Long hill climbs are repeats that last anywhere from 1 to 5 miles at 2-4 reps. Unlike short hill repeats, long hill climbs are done at a slower pace and can also include downhill sections in order to strengthen the legs, ankles and feet for the change in vertical elevation you will experience on race day.
“Hills are a must if you are tackling a tough mountain ultra or an ultra with a lot of climbing,” says Wardian.
3. Progress The Pace
Wardian is a big fan of these workouts. Progression runs are the staple for marathoners, but can also be used for ultra marathoners focusing on shorter ultra races like the 50K or 50-miler.

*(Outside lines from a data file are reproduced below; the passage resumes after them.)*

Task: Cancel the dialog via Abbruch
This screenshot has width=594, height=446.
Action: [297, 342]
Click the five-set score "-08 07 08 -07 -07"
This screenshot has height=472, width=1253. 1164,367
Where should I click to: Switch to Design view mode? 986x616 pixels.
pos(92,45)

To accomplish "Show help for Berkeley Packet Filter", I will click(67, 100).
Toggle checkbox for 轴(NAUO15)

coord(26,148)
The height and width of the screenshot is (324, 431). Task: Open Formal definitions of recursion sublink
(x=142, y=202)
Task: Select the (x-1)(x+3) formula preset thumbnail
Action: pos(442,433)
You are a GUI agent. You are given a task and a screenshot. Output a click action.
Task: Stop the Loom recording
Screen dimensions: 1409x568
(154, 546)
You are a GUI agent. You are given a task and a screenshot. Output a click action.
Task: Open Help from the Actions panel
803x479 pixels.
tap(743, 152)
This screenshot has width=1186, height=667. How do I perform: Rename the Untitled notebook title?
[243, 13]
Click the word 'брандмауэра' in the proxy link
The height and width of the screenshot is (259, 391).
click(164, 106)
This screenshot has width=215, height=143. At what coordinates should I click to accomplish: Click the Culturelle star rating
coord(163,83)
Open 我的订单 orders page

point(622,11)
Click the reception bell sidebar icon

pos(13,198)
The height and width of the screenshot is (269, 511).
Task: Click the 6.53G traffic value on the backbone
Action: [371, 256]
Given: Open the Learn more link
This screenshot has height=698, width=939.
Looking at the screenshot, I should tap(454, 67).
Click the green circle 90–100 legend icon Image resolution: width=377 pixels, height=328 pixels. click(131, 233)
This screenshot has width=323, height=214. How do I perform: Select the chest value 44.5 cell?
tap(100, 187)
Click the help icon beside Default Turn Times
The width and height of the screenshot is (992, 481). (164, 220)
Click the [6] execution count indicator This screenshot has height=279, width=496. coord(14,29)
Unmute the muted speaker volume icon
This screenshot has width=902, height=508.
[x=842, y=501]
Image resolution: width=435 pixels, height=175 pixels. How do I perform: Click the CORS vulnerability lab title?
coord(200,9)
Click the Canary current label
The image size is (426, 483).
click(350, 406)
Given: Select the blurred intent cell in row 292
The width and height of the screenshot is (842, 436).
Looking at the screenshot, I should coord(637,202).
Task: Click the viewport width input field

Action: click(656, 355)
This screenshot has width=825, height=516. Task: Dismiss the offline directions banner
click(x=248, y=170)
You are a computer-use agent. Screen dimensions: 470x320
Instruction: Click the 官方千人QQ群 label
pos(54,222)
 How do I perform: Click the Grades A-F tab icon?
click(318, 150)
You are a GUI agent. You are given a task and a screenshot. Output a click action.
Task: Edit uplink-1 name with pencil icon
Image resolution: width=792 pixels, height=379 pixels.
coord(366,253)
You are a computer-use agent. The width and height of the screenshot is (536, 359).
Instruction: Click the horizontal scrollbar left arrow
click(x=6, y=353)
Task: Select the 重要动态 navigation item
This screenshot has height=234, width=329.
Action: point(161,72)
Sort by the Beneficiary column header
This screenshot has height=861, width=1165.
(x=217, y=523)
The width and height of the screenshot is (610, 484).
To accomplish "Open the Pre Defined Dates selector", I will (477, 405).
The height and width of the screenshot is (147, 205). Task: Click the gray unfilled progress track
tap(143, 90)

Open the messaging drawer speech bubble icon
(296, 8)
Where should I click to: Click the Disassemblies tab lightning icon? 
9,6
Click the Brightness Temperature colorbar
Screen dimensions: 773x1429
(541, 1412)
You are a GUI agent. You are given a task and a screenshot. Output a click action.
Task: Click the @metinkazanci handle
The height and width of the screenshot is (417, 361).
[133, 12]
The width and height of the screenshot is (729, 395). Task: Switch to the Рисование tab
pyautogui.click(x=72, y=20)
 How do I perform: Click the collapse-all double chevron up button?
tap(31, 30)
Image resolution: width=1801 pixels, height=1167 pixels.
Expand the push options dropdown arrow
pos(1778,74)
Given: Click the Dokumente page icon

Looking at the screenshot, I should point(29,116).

The best way to conduct a progression run is to break the overall distance of your workout into thirds. The first third is run at slower than goal race pace. When you reach the second third of the run, pick up the pace at or just under your goal race pace. In the final third, make sure you are running faster than your goal pace. These runs teach the body how to allocate its reserves. In other words, they help you learn how to judge pace and prevent you from going out too fast on race day, because once you “hit the wall” in the ultra, there is usually a slim chance to recover.
Wardian maintains that doing faster-paced speed work in a progressed fashion is good for the more-competitive ultra runners.
“A lot of the ultra races are getting faster and faster,” Wardian says. “It’s important to be strong, fast and conditioned to the challenges that the longer distances pose.”